Nunca tantos pensaram tanto em uma vacina como em 2020. Hoje, a Covid-19 é uma pandemia absolutamente associada a inteligência artificial.  Milhares de players em pesquisa bioquímica e poderosos hubs farmacêuticos movimentam bilhões de dados epidemiológicos todos os dias dentro de sofisticadas ‘coqueteleiras algorítmicas’.  Aceleram milhares de ensaios randômicos em busca de terapias e imunização ao coronavirus. Espalhar e analisar patógenos rapidamente, com caminhos clínicos imprevisíveis como no SARS-CoV-2, é um processo que leva muito tempo, mesmo com ajuda das tecnologias emergentes. Equipe conjunta da National University of Singapore e da Shanghai Jiao Tong University estão também colhendo bons avanços analíticos. Em artigo publicado na Advanced Therapeutics, a equipe mostrou os progressos da plataforma Project IDentif.AI que rastreia e identifica terapias combinadas que sejam viáveis ​​no estudo de infecções passadas, presentes e futuras. Segundo o Dr. Xianting Ding, professor e colaborador da equipe, é preciso esquecer um pouco os modelos tradicionais de rastreamento medicamentoso. “O uso tradicional da busca para redefinir tratamentos de SARS ou MERS já não seria conveniente hoje. Por outro lado, uma plataforma como o IDentif.AI pode otimizar a combinação de terapias em poucos dias. Trata-se de um sistema agnóstico da doença, e, como tal, não precisa ser reprogramado, podendo ser implantado imediatamente contra qualquer patógeno novo ou já estabelecido”, explicou Ding ao diário The Guardian. 

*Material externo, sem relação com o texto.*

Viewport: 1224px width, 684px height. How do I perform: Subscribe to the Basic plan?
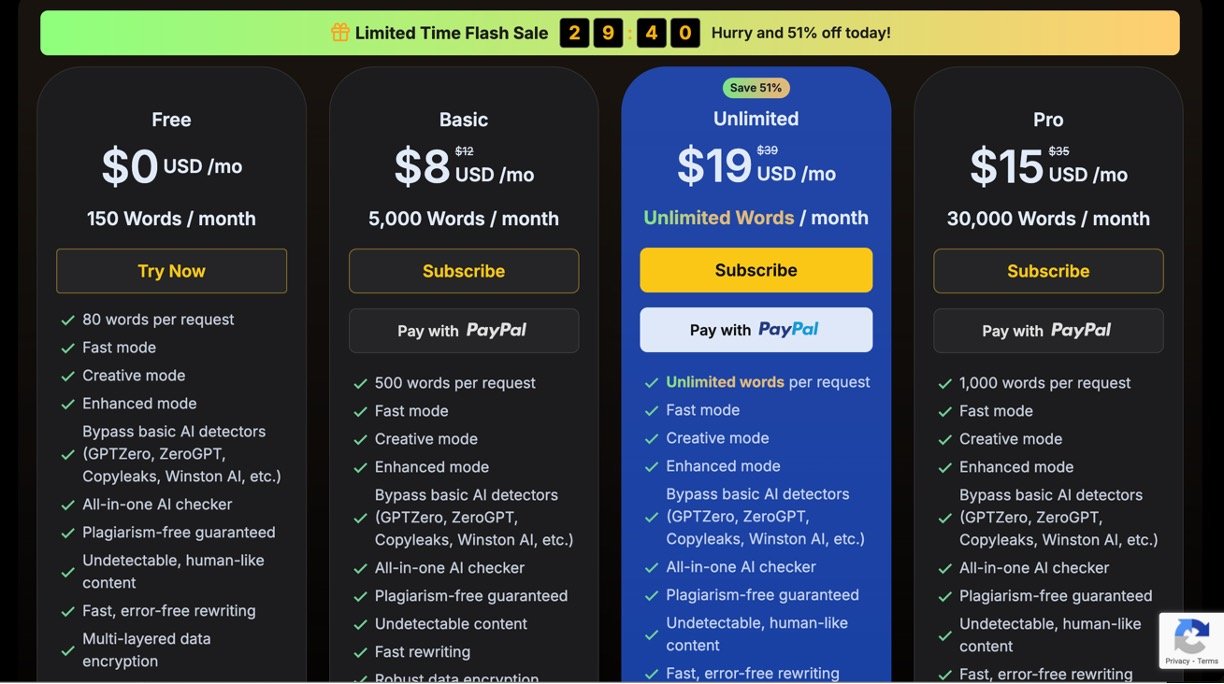464,271

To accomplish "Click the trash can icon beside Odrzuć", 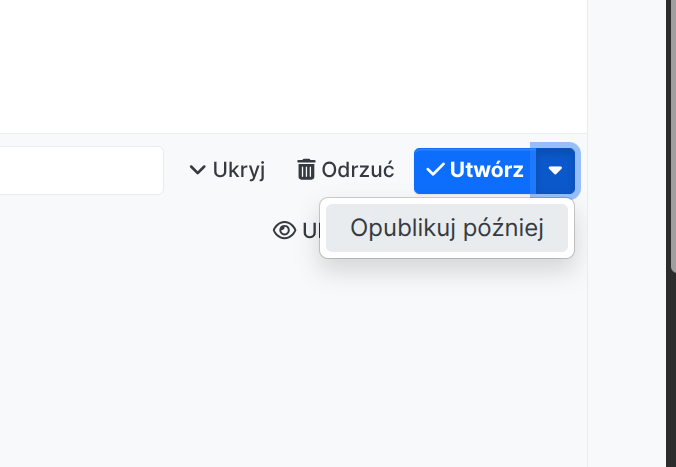I will tap(306, 169).
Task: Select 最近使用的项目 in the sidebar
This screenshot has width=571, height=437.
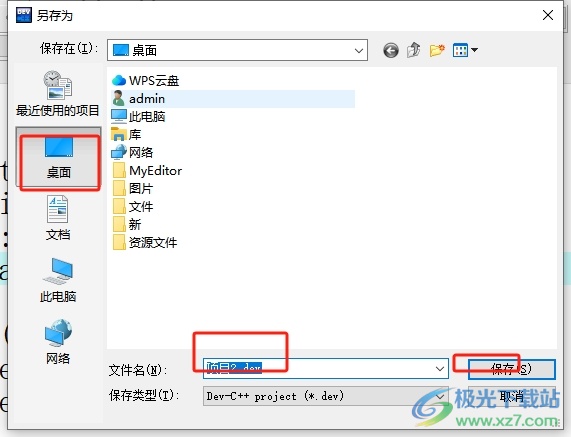Action: coord(58,94)
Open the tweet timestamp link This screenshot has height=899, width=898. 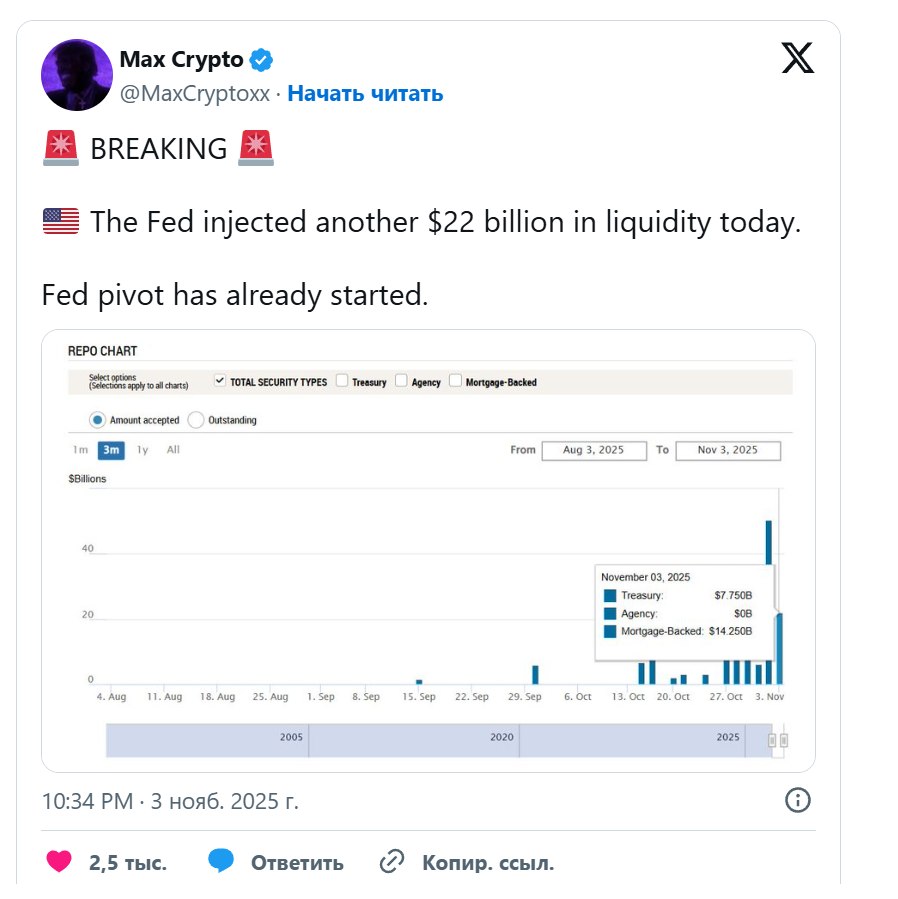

O mundo está sendo confrontado com desafios gigantescos com a Covid-19. Não há tempo ou recursos para aguardar vacinas ou terapias com novos anticorpos. As lições impostas pela pandemia do novo-coronavirus mostram que não podemos renunciar ao tempo valioso de identificação de combinações otimizadas e reajustadas (reaproveitamento de medicamentos). Segundo a equipe da plataforma IDentif.AI, a busca nos moldes anteriores a 2020 não resolverá o problema e levará à escassez de alguns medicamentos, quando outros poderiam estar sendo usados ​​corretamente se um processo sistemático de otimização fosse realizado. A capacidade das novas máquinas de AI é a de interrogar o problema à exaustão. A prova de conceito da IDentif.AI foi conseguir reconhecer uma terapia combinada e eficaz que inibisse com sucesso a infecção de células pulmonares A549, gerada pelo vírus da estomatite vesicular. Ela fez isso em três dias, quando antes levaria meses ou anos em pesquisas convencionais. A britânica AI VIVO, sediada em Cambridge (UK), utiliza uma plataforma farmacológica exclusiva e totalmente desenvolvida em AI. Seu sistema levou apenas 15 dias para classificar 90 mil compostos (candidatos por ordem de eficácia), identificando uma lista de 31 medicamentos já aprovados e sendo usados rotineiramente em outras doenças. A empresa imediatamente iniciou conversações com o governo do Reino Unido para iniciar ensaios com os medicamentos aprovados. 

É um horror fazer parte de um mundo pandêmico, repleto de dúvidas e medos. Ninguém sabe ao certo se estará vivo em 18 ou 24 meses quando as terapias e uma vacina podem nos livrar da Covid-19. Mas será um privilégio estar nesse mesmo mundo quando essas curas chegarem e podermos nos orgulhar de fazer parte de uma civilização resiliente. Será um jubilo. Muitos serão consagrados por suas descobertas, suas pesquisas e seus resultados curativos. Um prêmio Nobel talvez espere a sua vez de ser entregue a uma ou mais equipes que entrarão para a história cientifica da humanidade. Empresas, laboratórios e até países serão reverenciados ao longo dos próximos séculos por essas descobertas. Mas lá no fundo, talvez exista algum espaço para nos lembrarmos de que tudo isso só foi possível pela capacidade da inteligência humana em extrair valor da inteligência artificial. Quando a guerra da covid já estiver controlada, talvez seja justo homenagear os guerreiros do aprendizado profundo parafraseando uma expressão de Churchill, que também venceu uma brutal guerra: “Isso não é o fim. Isso não é nem o começo do fim. Mas talvez vocês tenham estabelecido o fim do começo”.